She became a creature of spite. She would sit for hours in the dark, refusing candles, letting the darkness press against her eyes. The light hurt now, revealing the monster she was becoming. She resented the healthy, the whole, the unblemished. She hated her husband for his smooth skin; she hated her children for their bright, unclouded eyes.

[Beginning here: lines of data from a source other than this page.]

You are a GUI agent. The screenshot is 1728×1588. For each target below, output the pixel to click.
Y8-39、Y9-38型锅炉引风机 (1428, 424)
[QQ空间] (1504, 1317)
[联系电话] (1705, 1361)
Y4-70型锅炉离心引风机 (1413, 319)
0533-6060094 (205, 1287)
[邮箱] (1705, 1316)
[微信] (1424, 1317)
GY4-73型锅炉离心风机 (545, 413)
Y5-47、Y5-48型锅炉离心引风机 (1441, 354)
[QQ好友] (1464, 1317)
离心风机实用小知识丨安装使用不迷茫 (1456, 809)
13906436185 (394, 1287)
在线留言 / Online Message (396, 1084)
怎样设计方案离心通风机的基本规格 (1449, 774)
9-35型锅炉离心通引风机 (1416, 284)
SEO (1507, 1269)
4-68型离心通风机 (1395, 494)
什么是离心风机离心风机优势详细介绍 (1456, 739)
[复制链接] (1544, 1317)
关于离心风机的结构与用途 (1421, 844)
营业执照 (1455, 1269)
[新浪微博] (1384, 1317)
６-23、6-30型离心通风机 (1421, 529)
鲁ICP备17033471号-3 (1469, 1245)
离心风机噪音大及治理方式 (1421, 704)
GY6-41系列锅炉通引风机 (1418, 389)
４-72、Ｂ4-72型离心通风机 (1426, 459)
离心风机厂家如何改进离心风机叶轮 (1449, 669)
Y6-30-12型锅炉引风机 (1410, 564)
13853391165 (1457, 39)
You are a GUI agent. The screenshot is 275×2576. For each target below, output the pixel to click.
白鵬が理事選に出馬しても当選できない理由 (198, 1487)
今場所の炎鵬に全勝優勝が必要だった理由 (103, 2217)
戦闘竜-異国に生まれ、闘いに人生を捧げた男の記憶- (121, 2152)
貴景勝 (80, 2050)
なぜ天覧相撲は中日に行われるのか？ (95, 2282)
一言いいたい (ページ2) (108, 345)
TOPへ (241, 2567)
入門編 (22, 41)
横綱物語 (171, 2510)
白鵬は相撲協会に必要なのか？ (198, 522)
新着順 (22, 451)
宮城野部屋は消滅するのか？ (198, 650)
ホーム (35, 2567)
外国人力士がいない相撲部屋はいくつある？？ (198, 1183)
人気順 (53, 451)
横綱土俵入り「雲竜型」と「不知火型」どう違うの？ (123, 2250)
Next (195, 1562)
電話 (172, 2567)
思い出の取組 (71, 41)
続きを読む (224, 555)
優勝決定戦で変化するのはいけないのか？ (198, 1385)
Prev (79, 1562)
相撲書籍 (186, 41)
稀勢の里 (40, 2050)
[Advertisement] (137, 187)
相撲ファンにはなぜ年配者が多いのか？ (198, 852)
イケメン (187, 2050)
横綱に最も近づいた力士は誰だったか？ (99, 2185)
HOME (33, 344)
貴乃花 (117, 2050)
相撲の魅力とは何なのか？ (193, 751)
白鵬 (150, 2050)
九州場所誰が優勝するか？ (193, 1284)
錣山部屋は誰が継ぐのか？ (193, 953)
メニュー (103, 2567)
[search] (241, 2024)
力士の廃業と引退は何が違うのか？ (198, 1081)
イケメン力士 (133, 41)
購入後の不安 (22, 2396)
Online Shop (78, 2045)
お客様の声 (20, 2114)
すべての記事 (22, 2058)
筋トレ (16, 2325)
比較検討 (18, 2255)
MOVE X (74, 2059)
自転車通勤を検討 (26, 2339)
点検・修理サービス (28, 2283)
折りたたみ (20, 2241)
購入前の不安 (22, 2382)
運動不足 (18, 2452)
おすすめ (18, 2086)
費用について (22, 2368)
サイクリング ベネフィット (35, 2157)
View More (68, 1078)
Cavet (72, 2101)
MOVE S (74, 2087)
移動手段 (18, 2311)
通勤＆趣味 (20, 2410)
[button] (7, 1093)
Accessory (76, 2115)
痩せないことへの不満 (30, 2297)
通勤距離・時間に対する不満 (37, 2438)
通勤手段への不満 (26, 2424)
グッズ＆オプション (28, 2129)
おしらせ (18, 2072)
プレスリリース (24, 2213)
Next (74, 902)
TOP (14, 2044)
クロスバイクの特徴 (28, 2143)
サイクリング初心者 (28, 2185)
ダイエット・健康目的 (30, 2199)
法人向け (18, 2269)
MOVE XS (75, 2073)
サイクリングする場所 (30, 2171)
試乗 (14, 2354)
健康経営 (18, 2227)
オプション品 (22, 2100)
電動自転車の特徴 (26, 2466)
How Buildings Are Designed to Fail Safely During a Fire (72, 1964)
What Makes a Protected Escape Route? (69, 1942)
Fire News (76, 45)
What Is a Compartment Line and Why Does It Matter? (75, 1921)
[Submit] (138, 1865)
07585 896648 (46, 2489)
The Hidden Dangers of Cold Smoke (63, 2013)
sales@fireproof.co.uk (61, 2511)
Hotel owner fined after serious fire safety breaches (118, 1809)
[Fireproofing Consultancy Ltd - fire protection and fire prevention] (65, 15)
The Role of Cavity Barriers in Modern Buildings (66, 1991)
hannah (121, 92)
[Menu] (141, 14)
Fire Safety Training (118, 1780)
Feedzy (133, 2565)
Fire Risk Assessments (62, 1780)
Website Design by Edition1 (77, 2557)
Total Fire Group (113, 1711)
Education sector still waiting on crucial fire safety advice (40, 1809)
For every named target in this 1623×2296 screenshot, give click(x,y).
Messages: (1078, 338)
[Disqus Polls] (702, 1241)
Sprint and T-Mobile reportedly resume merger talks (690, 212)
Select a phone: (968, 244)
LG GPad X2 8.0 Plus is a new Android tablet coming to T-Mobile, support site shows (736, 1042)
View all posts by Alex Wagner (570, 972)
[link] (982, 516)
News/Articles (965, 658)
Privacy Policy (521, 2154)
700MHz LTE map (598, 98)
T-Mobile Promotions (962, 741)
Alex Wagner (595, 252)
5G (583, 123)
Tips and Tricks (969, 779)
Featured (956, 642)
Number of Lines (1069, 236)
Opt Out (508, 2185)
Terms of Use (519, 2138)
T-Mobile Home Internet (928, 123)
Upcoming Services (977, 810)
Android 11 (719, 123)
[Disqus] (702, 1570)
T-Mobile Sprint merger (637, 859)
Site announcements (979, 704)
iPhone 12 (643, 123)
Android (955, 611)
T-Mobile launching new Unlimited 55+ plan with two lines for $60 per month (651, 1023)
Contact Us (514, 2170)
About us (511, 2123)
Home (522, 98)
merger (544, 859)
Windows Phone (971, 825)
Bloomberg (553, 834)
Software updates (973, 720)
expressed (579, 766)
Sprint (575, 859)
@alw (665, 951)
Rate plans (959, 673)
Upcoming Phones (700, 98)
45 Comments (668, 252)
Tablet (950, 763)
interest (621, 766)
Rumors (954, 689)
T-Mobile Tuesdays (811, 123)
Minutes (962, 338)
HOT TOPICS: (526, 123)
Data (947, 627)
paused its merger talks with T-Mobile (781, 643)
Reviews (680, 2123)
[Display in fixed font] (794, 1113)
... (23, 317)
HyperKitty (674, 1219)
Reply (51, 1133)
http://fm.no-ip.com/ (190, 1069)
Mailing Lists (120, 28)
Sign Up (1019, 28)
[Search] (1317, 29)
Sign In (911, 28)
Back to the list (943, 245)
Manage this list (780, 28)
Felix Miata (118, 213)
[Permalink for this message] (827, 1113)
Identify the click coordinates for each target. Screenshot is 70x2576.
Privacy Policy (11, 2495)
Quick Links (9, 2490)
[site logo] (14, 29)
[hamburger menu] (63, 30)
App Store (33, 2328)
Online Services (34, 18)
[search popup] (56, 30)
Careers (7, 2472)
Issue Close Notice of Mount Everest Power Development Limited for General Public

“Why me?” she asked the darkness that night, alone in her chambers. Her voice had changed. It had harmonics now, undertones that vibrated in the bones. contamination corrupting queens body and soul
As a result, the queen begins to experience a range of debilitating symptoms. Her skin, once radiant and unblemished, becomes dull and acne-prone. Her eyes, once bright and sparkling, grow tired and sunken. Her joints ache with a dull, persistent pain, making it difficult for her to move with the same ease and poise that once characterized her every step. She became a creature of spite
Her name was Elara, and she had been crowned at seventeen, anointed with chrism that had been blessed by three successive popes. She had ruled for fourteen years, her reign defined by compromise and careful mercy. But mercy, she was learning, leaves doors open. And through some door—a crack in the cathedral’s foundation, a rusted bolt in the aqueduct, a piece of bread from a starving village—something had entered. She resented the healthy, the whole, the unblemished
It always had.
The darkness answered. Not in words. In memory .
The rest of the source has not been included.